## CONJUNTO DE EXERCÍCIOS
• 1. No texto sobre o jogo FC Porto-Benfica, que equipa o Benfica recebe logo a seguir à partida no Porto?
• 2. Continue o texto sobre o jogo FC Porto-Benfica a partir da última frase apresentada.

## TEXTO PARA LER
Jogo de título!

OPINIÃO07.02.202003:00

É o FC Porto-Benfica de amanhã à noite o jogo do título? É, claro que é! Nesse sentido, não é - ao contrário do que gostam de anunciar os treinadores - um jogo de apenas três pontos. Vale muito mais do que isso. Vejamos: se o Benfica vencer, parece unânime que pode encomendar as faixas de campeão - neste caso, de bicampeão! Se o FC Porto ganhar, mudará completamente o cenário do campeonato, reabre completamente a discussão do título e pressionará tanto o Benfica que muito dificilmente não obrigará a águia a escorregar. Não esquecer que logo a seguir ao Porto, o Benfica receberá esse renovado, ambicioso e ganhador SC Braga!

Dir-se-á que o FC Porto-Benfica só decide o título se o Benfica vencer. Sim, será essa a convicção generalizada, porque saindo do Dragão com dez pontos de vantagem, passará o Benfica a dispor de margem suficientemente gorda para não mais deixar fugir o primeiro lugar.

## INFORMAÇÃO APRESENTADA
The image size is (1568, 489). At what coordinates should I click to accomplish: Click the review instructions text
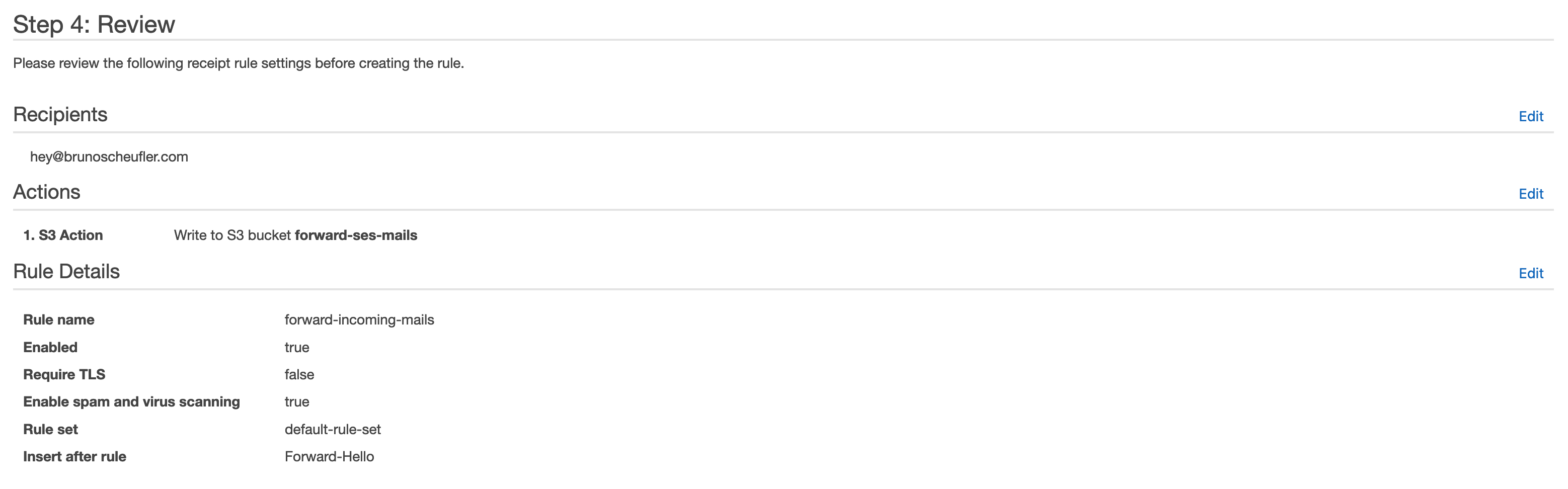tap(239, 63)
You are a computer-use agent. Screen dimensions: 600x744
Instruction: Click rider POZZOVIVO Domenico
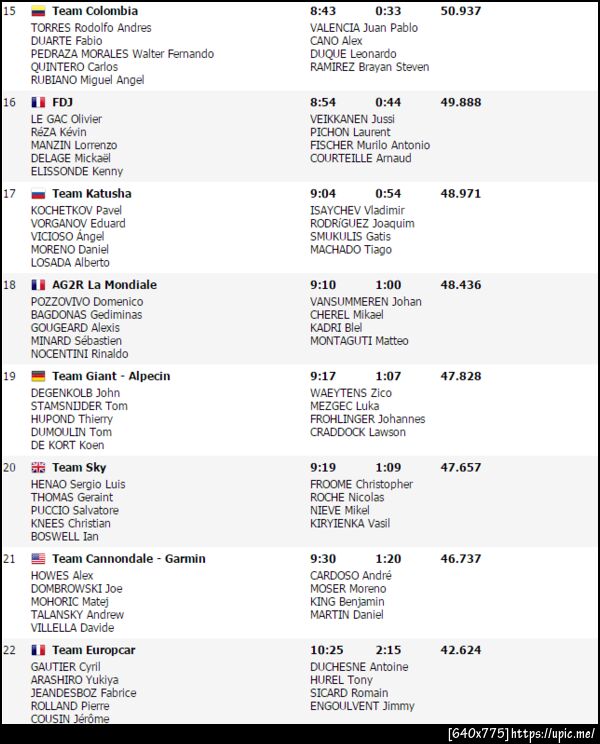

## RESULTADOS FINAIS
• 1. O SC Braga.

• 2.
Mas por qualquer razão que só a história do futebol conhece, julgo que será igualmente de considerar muito, se for o FC Porto o vencedor, a fortíssima possibilidade de a vida do Benfica poder ficar emocionalmente tão complicada que até o título deixe de ser uma inevitabilidade para passar a ser hipótese bem mais remota. Se é que me faço entender.

É verdade que mesmo a vitória do FC Porto deixará a equipa de Sérgio Conceição a quatro pontos do líder Benfica, que continuará líder aconteça o que acontecer. Pois é.

Mas ninguém ousará negar que vencer este clássico representará uma afirmação tal de força e poder que dificilmente não levará ao tapete o derrotado, numa espécie de KO mais ou menos demolidor, consoante o derrotado seja, evidentemente, o FC Porto ou o Benfica.

Absolutamente demolidor, se o derrotado for o FC Porto.

Perigosamente desestabilizador, se o derrotado for o Benfica.

Se der empate, será, como no boxe, igualmente uma espécie de vitória do Benfica, não por KO, mas por pontos. E definirá na mesma, creio, a questão, por fim, do título.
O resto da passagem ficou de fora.